Last night President Obama announced the Immigration Accountability Executive Actions (IAEA), which is a series of wide-ranging changes to immigration policy. Most of the major changes are centered on the undocumented community. However, some changes will impact the business community. At this point, only summary policies have been released by the administration. Over the next few days and weeks, more details will emerge. None of the changes are expected to take effect until after the New Year
MU Law will be holding a client teleconference on Tuesday December 2, 2014 at 2PM ET / 11AM PT for all clients and friends of the firm. If you or anyone in your organization would like to dial-in to the teleconference, please contact Annalisa Smith (Annalisa@muimmigration.com) to register.
Here are the key components of the IAEA, with a focus on the policies that will impact clients and friends of MU Law:
1. Allowing earlier filing of the I-485, Adjustment of Status: Green card applicants will no longer have to wait until their priority date is current in order to file their I-485, Adjustment of Status. This is especially helpful for India and China EB-2 applicants and all EB-3 applicants in the US.
a. By allowing green card applicants to file their I-485, Adjustment of Status much earlier in the green card process than under the current process, applicant’s spouses will be able to obtain work authorization (EAD cards) many years earlier than under the current policy.
b. Once an I-485 is pending for 180 days, applicants are able to leave their green card employer-sponsor provided that they have found a “same or similar” position. The President has also announced that the USCIS will be providing guidance on the definition of “same or similar”. The forthcoming guidance is expected to be more liberal than the current interpretation.
2. H-4 Work Authorization. This long-proposed rule will allow spouses of H-1B workers to obtain work authorization. Earlier this summer, the USCIS floated a proposal that limited the EAD to H-4 spouses whose H-1B workers have been in the green card process for at least one year. A final regulation is expected in December or January.
3. PERM. The Department of Labor is expected to “modernize” the PERM process, including a potential “harmless error” provision.
4. Entrepreneurs.

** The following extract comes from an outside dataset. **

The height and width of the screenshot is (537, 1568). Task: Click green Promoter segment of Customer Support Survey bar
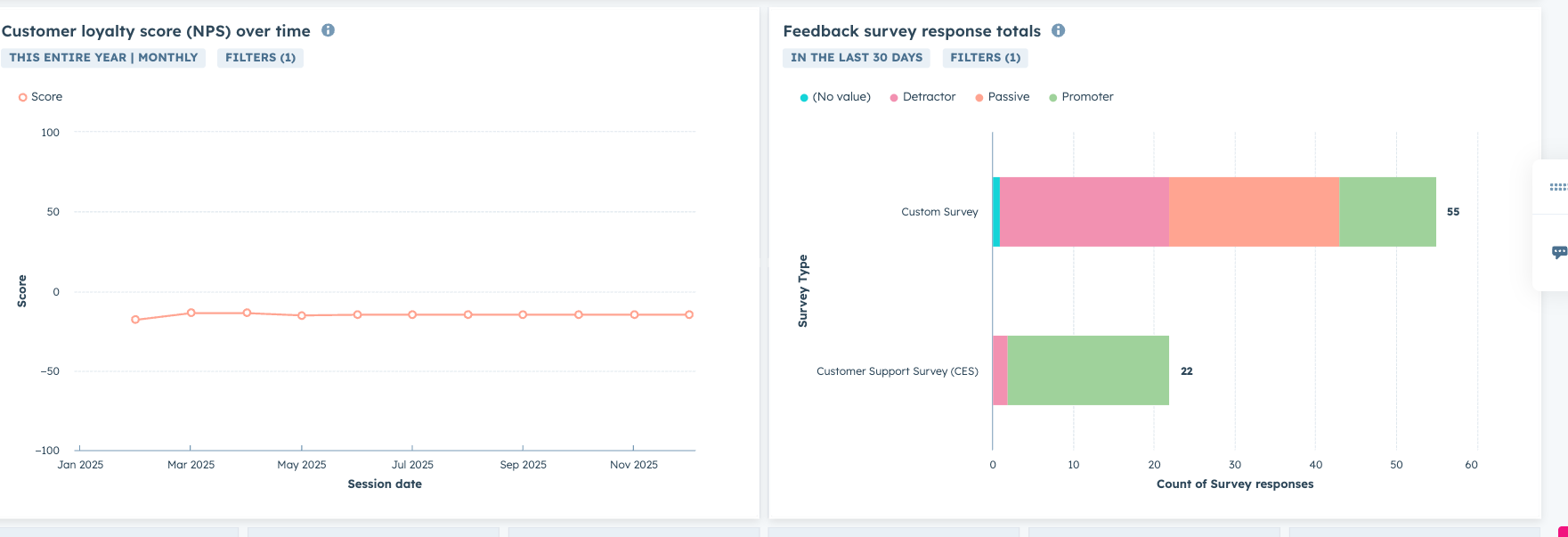pyautogui.click(x=1087, y=370)
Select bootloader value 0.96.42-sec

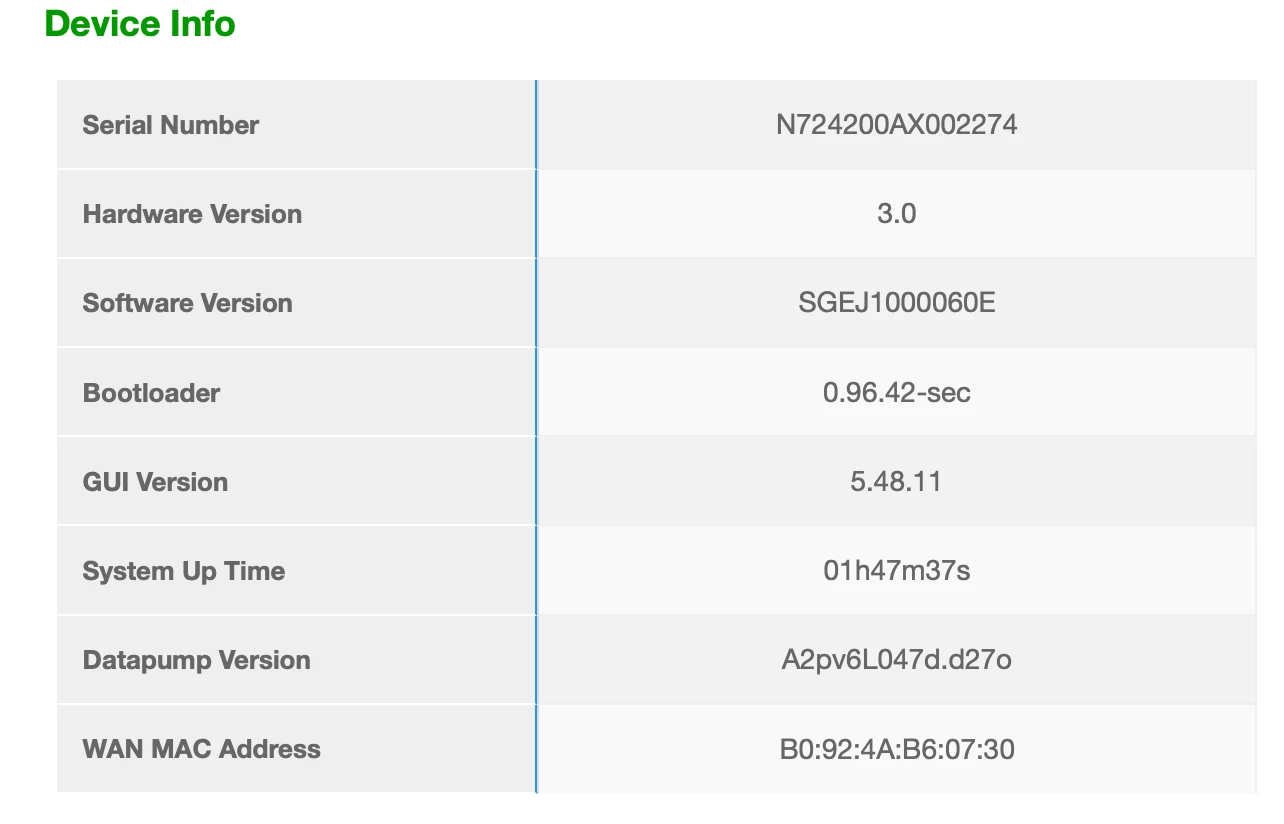(x=896, y=393)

The administration will be “clarifying” rules regarding using the national interest waiver and parole processes for entrepreneurs. It is expected that these rules will be liberalized to encourage investment and entrepreneurs.

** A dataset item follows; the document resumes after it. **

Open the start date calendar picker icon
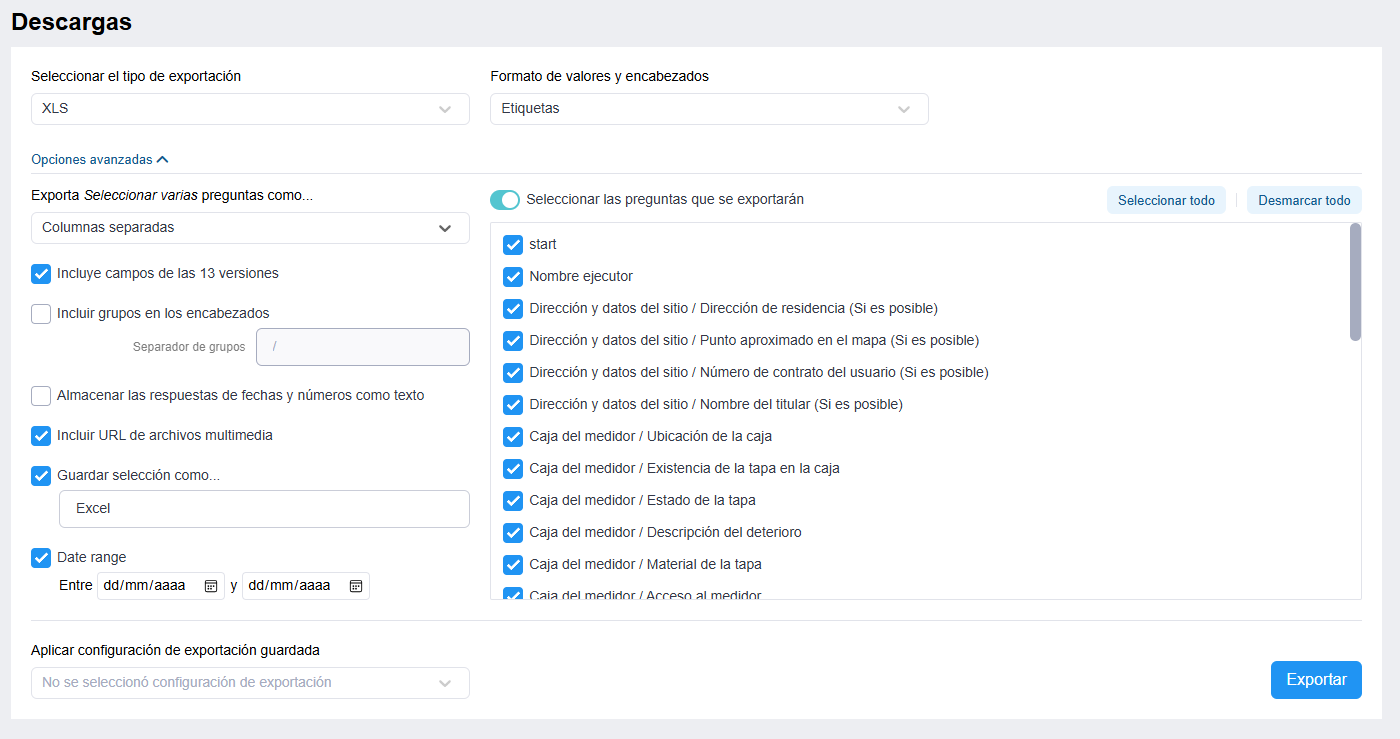The height and width of the screenshot is (739, 1400). (211, 586)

5. L-1B Guidance. The L-1B visa system is riddled with inconsistent decision-making. The USCIS will be offering guidance to help on this issue.
6. OPT. Optional Practical Training will be expanded.

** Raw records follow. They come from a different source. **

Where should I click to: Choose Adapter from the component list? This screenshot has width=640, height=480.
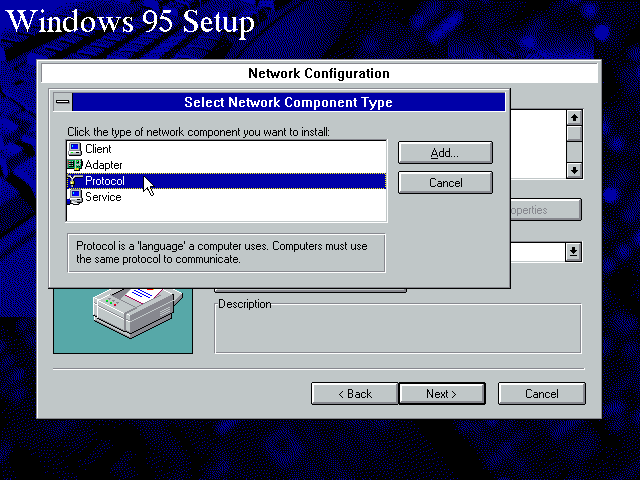pyautogui.click(x=104, y=165)
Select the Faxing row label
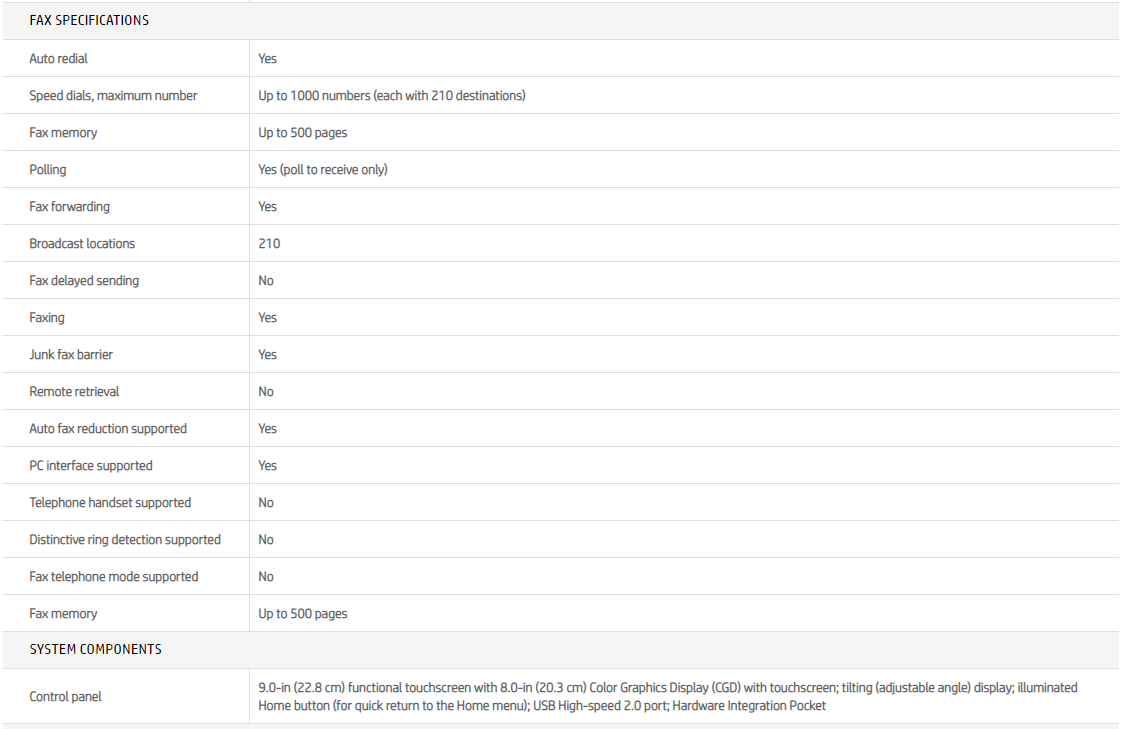Screen dimensions: 1123x729 pos(47,318)

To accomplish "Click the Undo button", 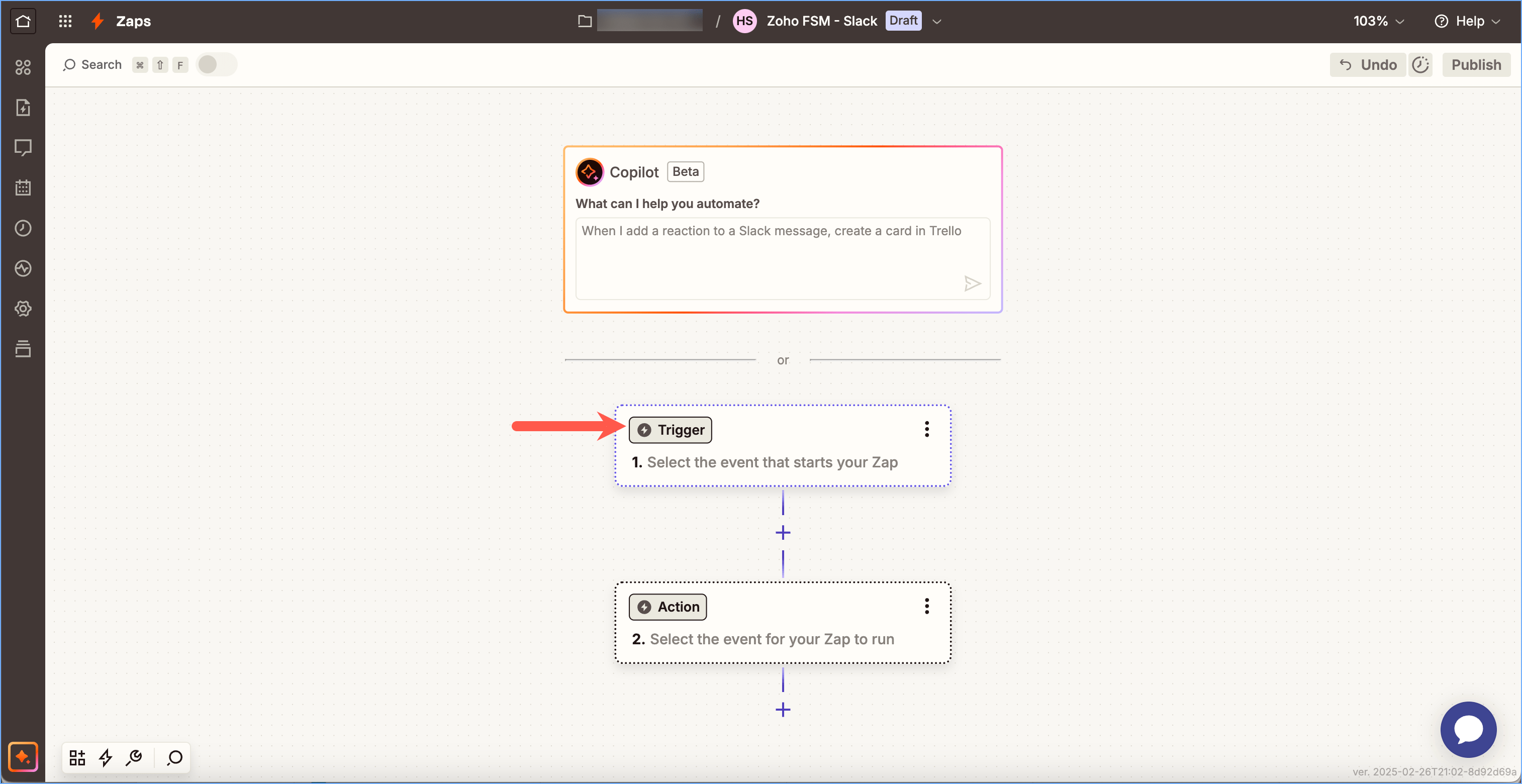I will [1368, 64].
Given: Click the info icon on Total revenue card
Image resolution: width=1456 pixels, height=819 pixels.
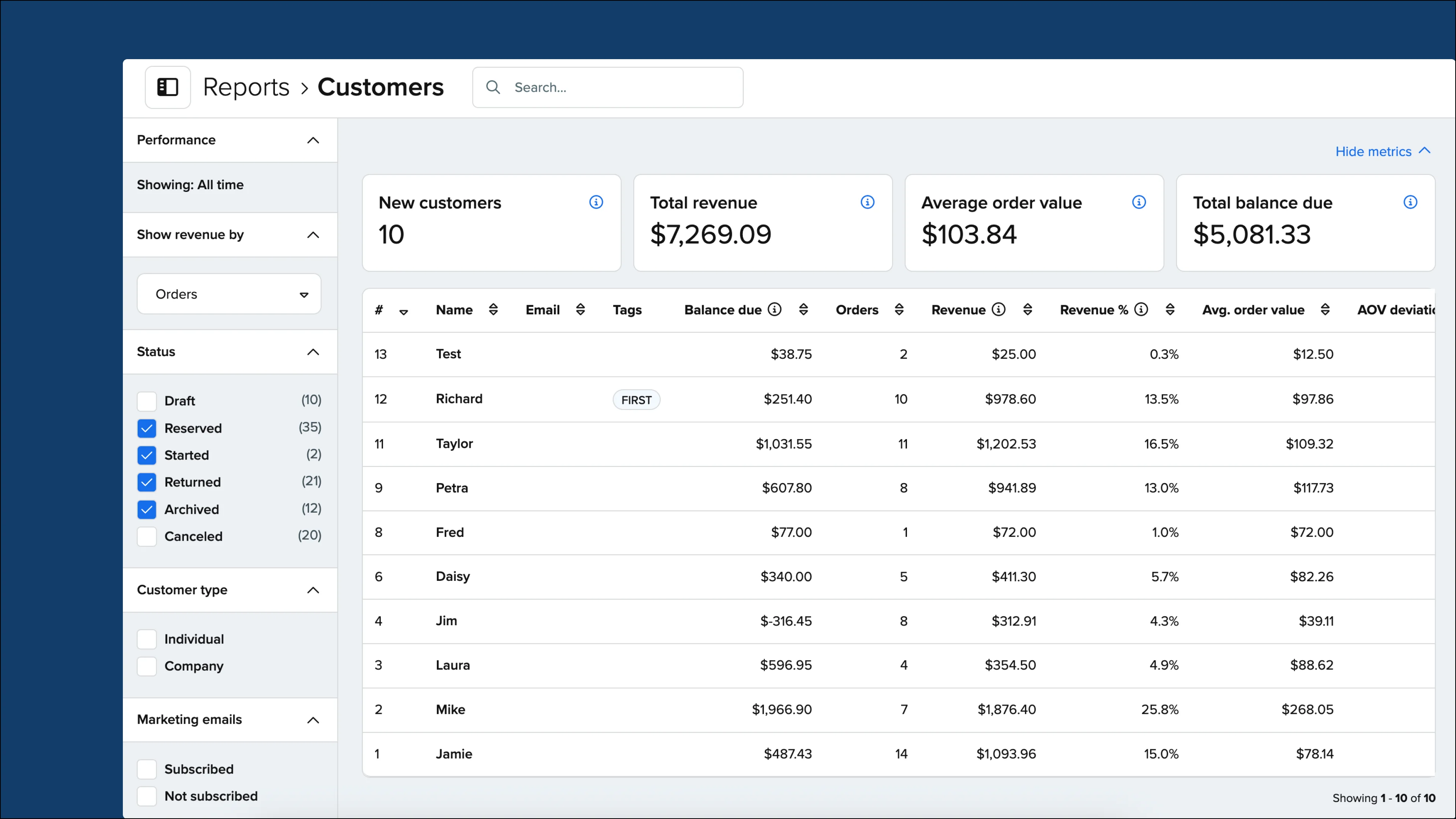Looking at the screenshot, I should click(x=868, y=202).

7. Deferred Action expansion. This provision is the focus of much of the media attention. Some undocumented and illegal people in the US will be able to gain temporary three year work authorization and no longer be under the threat of deportation/removal.
a. Deferred Action for Parents (DAP): Parents of U.S. citizens and lawful permanent residents (of any age) who have been continuously present since January 1, 2010, and who pass background checks and pay back taxes; and
b. DACA Expansion: The age cap on DACA will be removed and the date when continuous presence must have started will be changed from June 15, 2007 to January 1, 2010.